# Breaking Caesar ciphers
Now we can enciper and decipher with a Caesar cipher, the next step is to write a program to automatically break enciphered messages. 

### Want to know more?
I've written more about [writing programs for ciphers](https://work.njae.me.uk/tag/codes-and-ciphers/) on [my blog](https://work.njae.me.uk/). You can also grab more [code from Github](https://github.com/NeilNjae/cipher-tools/). Feel free to dive in and take a look!

# The basic idea
The basic model is simple: we'll get the computer to try all the keys and see which is the best.

"Trying all the keys" is simple: for a Caesar cipher, we just run through the shifts 0–25.

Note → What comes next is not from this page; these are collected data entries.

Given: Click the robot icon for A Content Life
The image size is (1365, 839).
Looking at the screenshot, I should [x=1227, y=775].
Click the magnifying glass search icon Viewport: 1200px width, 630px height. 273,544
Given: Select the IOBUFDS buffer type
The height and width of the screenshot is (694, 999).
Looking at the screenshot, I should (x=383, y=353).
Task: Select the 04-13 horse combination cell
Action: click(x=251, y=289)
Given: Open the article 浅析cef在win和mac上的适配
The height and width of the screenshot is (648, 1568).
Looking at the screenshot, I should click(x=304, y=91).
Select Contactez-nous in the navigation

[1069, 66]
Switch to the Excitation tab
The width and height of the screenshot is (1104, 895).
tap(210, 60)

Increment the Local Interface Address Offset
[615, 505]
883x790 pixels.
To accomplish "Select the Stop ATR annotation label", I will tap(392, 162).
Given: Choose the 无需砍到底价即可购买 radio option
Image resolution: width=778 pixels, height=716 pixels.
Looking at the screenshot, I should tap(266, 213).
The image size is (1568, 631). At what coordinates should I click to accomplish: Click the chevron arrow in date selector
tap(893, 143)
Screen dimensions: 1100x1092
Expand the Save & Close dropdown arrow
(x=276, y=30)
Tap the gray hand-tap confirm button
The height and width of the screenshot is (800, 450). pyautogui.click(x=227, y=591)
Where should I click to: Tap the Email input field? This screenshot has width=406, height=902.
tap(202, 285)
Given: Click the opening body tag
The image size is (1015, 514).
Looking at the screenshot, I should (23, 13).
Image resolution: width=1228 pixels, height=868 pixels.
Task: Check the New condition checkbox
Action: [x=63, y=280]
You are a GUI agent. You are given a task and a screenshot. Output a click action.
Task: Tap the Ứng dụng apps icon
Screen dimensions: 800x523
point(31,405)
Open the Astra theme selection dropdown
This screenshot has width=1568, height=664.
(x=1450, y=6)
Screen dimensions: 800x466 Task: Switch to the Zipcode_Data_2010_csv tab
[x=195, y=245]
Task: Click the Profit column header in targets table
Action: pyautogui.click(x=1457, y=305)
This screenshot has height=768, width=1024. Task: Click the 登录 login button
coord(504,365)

Finding which is "best" is somewhat tricker. How do we know which is the best possible decryption? For complex ciphers, and long ciphertexts, we don't want to rely on a human to make the decision. 

## Recap: Caesar ciphers
We're just repeating the Caesar cipher implmentation from the previous notebook.

In [None]:
import string

In [None]:
def pos(letter): 
    """Return the position of a letter in the alphabet (0-25)"""
    if letter in string.ascii_lowercase:
        return ord(letter) - ord('a')
    elif letter in string.ascii_uppercase:
        return ord(letter) - ord('A')
    else:
        raise ValueError('pos requires input of {} to be an ascii letter'.format(letter))

In [None]:
def unpos(number): 
    """Return the letter in the given position in the alphabet (mod 26)"""
    return chr(number % 26 + ord('a'))

In [None]:
def caesar_encipher_letter(letter, shift):
    """Encipher a letter, given a shift amount"""
    if letter in string.ascii_letters:
        cipherletter = unpos(pos(letter) + shift)
        if letter in string.ascii_uppercase:
            return cipherletter.upper()
        else:
            return cipherletter
    else:
        return letter      

In [None]:
def caesar_encipher(message, shift):
    """Encipher a message with the Caesar cipher of given shift"""
    enciphered = ""
    for character in message:
        enciphered += caesar_encipher_letter(character, shift)
    return enciphered

In [None]:
def caesar_decipher(message, shift):
    """Decipher a message with the Caesar cipher of given shift"""
    return caesar_encipher(message, -shift)

In [None]:
caesar_encipher('This is a test message.', 4)

In [None]:
caesar_decipher('Xlmw mw e xiwx qiwweki.', 4)

# The New Stuff

## Trying all the keys

Remember, our approach to automatically breaking ciphers is simple:

1. Try all the keys
2. For each key, decrypt the message and "score" it
3. Pick the key with the best "score"

Trying all the keys is easy. Let's try it for a Caesar cipher. Here's an enciphered message:

In [None]:
ciphertext = caesar_encipher('This is a test message.', 4)
ciphertext

And let's try all the keys, seeing what they give.

In [None]:
for key in range(26):
    plaintext = caesar_decipher(ciphertext, key)
    print(plaintext, '<=', key)

From looking at the generated plaintexts, you can probably spot that key 4 gives a sensible text and the others don't. But if you didn't know that `4` was the correct key, it could take you a few moments to find it in the mass of text. It gets harder if the text is longer, and harder still if there are more keys. We want to get a machine to recognise text that looks like English.

# A language model

The idea is to have a _model_ of what English text looks like. When we're presented with a possible plaintext, we can see how well that text fits the model. The better it fits, the more like "ideal English" it is. When we run through all the keys, we pick the key that gives a plaintext that looks most like English.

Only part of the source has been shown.